第34章 深夜難眠

夜深了。

張子諾還睡不著。今晚和劉勁豐出去,酒喝得不多,話卻說得不少。回來後洗了澡,強迫自己看了一會兒書,張子諾躺在床上,腦子裡很興奮,一點睡意都沒有。和劉勁豐合作演出了那場戲,張子諾躺在床上輕鬆滿足地回味著,有一種解脫了的放鬆。

9月,秋天的夜晚,這天天氣仍舊比較熱,張子諾開著空調。溫度降下來了,心卻熱著呢。他起來,撩開窗簾,城市的燈火處處璀璨奪目。程良萍在飄窗上放了一盆蘭花。她告訴張子諾,這是春蘭,當春天到來的時候,滿室都會飄起春蘭沁人心脾的幽香。程良萍要他好好地照顧春蘭,還叮囑了他一些照管春蘭的方法。

第一次和王菡見面,是在春天,在那綠草如茵的南苑高爾夫球場。經過夏季的熱烈階段,如今,越過了成熟的秋天,他們的關係直接進入了冬季。

張子諾給王菡發過簡訊,結果石沉大海,打過電話,不接就結束通話。為什麼王菡會這樣?張子諾想不明白。

我愛她嗎?我能夠愛她嗎?我做的事究竟是寂寞的荒唐,還是真情的爆發?人一生下來就被賦予各種權利,愛,或者不愛。但是有沒有這樣一種權利,能夠超脫於社會規則之上,自由放肆地行使?如果放任自己,對程良萍,不道德;對王菡,不公平。張子諾苦惱著,他和王菡,是該穩定,還是發展,或者結束?穩定,是什麼狀態?發展,又到什麼狀態?結束,怎樣結束,能否結束?

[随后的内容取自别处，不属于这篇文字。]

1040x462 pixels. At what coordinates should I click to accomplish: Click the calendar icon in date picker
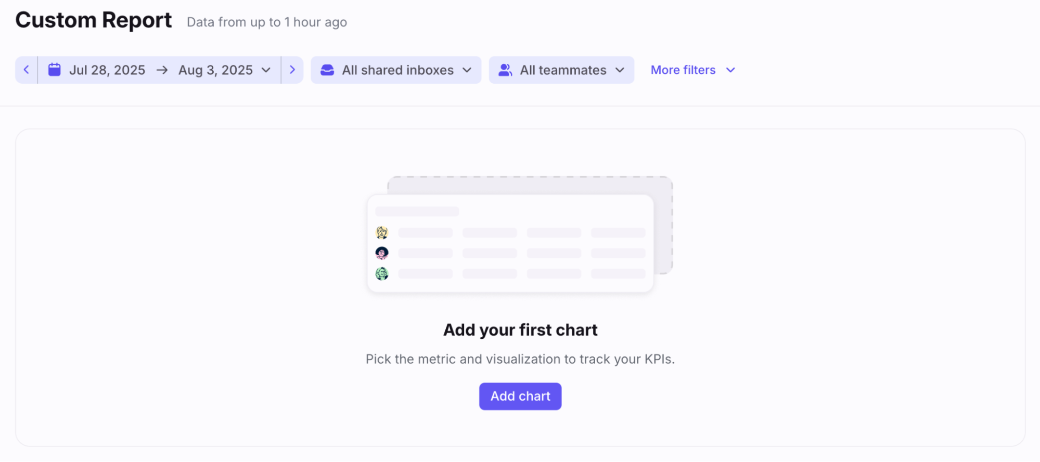55,70
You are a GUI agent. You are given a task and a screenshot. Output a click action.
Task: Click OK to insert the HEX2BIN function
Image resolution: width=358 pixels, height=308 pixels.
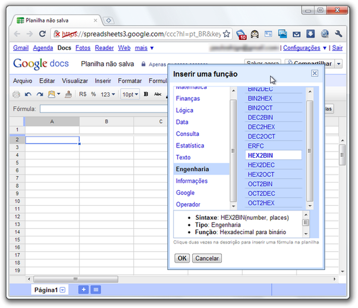182,258
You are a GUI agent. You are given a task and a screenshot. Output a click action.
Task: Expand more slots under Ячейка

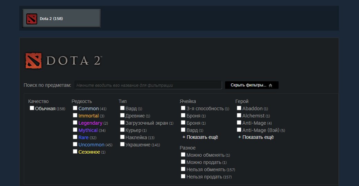click(200, 137)
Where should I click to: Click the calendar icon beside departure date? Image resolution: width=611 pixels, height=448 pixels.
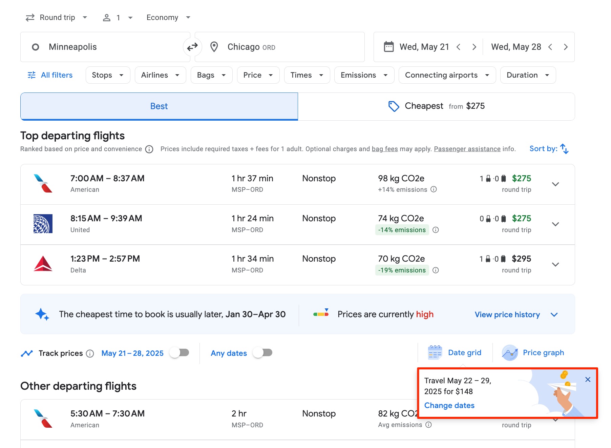coord(388,46)
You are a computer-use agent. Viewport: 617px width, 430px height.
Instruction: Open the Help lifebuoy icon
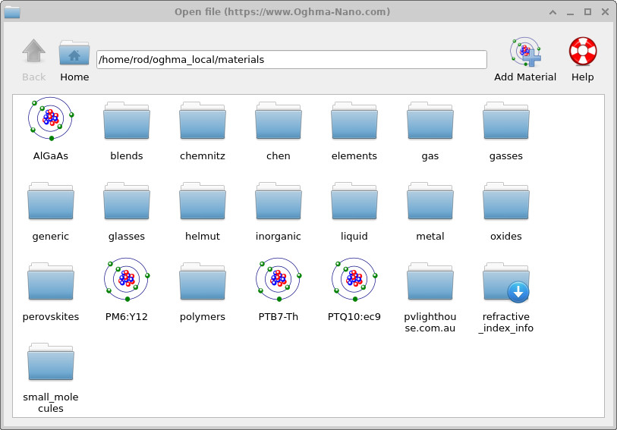tap(582, 53)
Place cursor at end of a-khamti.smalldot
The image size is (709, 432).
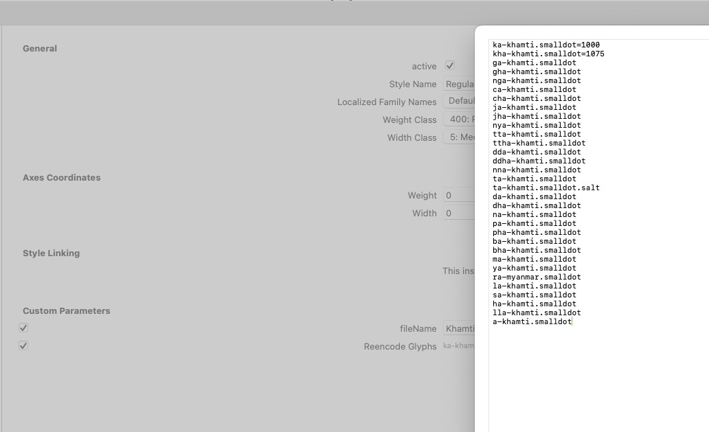coord(572,321)
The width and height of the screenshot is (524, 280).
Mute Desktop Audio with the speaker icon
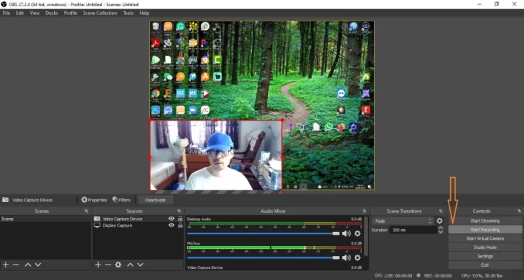[x=346, y=233]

從我這樣牽掛著她來看,我們絕對不是平淡的普通朋友,不能自欺欺人。那麼,是做一個高尚寡慾的修行者,還是一個擁有情人的及時行樂者?要不,隨緣吧,只要剋制情慾的放縱,以真心對待僅有的情人。拋棄虛假的東西,人生才會輕鬆。

不,不行,人不僅僅是為了輕鬆快樂才來到世界的,特別是他們當中,那些驕傲的先行者們,他們註定應該是孤獨的。那種輕浮淺薄,及時行樂的觀念,導致人們道德滑坡,打著自由和人性的招牌無所顧忌,正是時代的弊病。唉,張子諾,你墮落了,你正在墮落著。

張子諾想起了和王菡一起看電影的那一幕來。開心地笑,會意地相握,然後平靜地告別。是不是,這種境地,就是他應該保持的一種最好境地——柏拉圖式戀人?

王菡也這樣想嗎?

苦惱著,張子諾又拿出手機,摩挲著,不斷地擦著手機的屏。猶豫了好一陣子,他終於鼓起勇氣按下了撥號鍵。

手機中傳來烏蘭託婭草原歌曲的鈴聲,那種清靈空曠,使打電話的人在等待的時候,也感覺到心靈的淨化。張子諾耐心地聽著,等著,不到最後一秒,他不掛機。

王菡剛一接下,張子諾急不可耐地問:

「為什麼不接我的電話啊?好久沒有和你說話了。」

「我前幾天請假,回家探親去了,去年年底也沒能回去看望父母。」王菡聲音懨懨的。

「是這樣啊。」停了一會兒,張子諾又問,「是不是,你誤會什麼了?」

「什麼誤會啊?不明白你說什麼?我困了,想休息了,明天還有一大堆事。有什麼話,以後再說吧。」

「我希望,你能夠聽我說幾分鐘。我知道,我要是不解釋,恐怕我們今夜都無法入眠。請給我機會,好嗎?」

靜默了好一會兒,王菡說:「好,你說吧。」

張子諾簡明扼要地把這幾周發生的事,對王菡說了。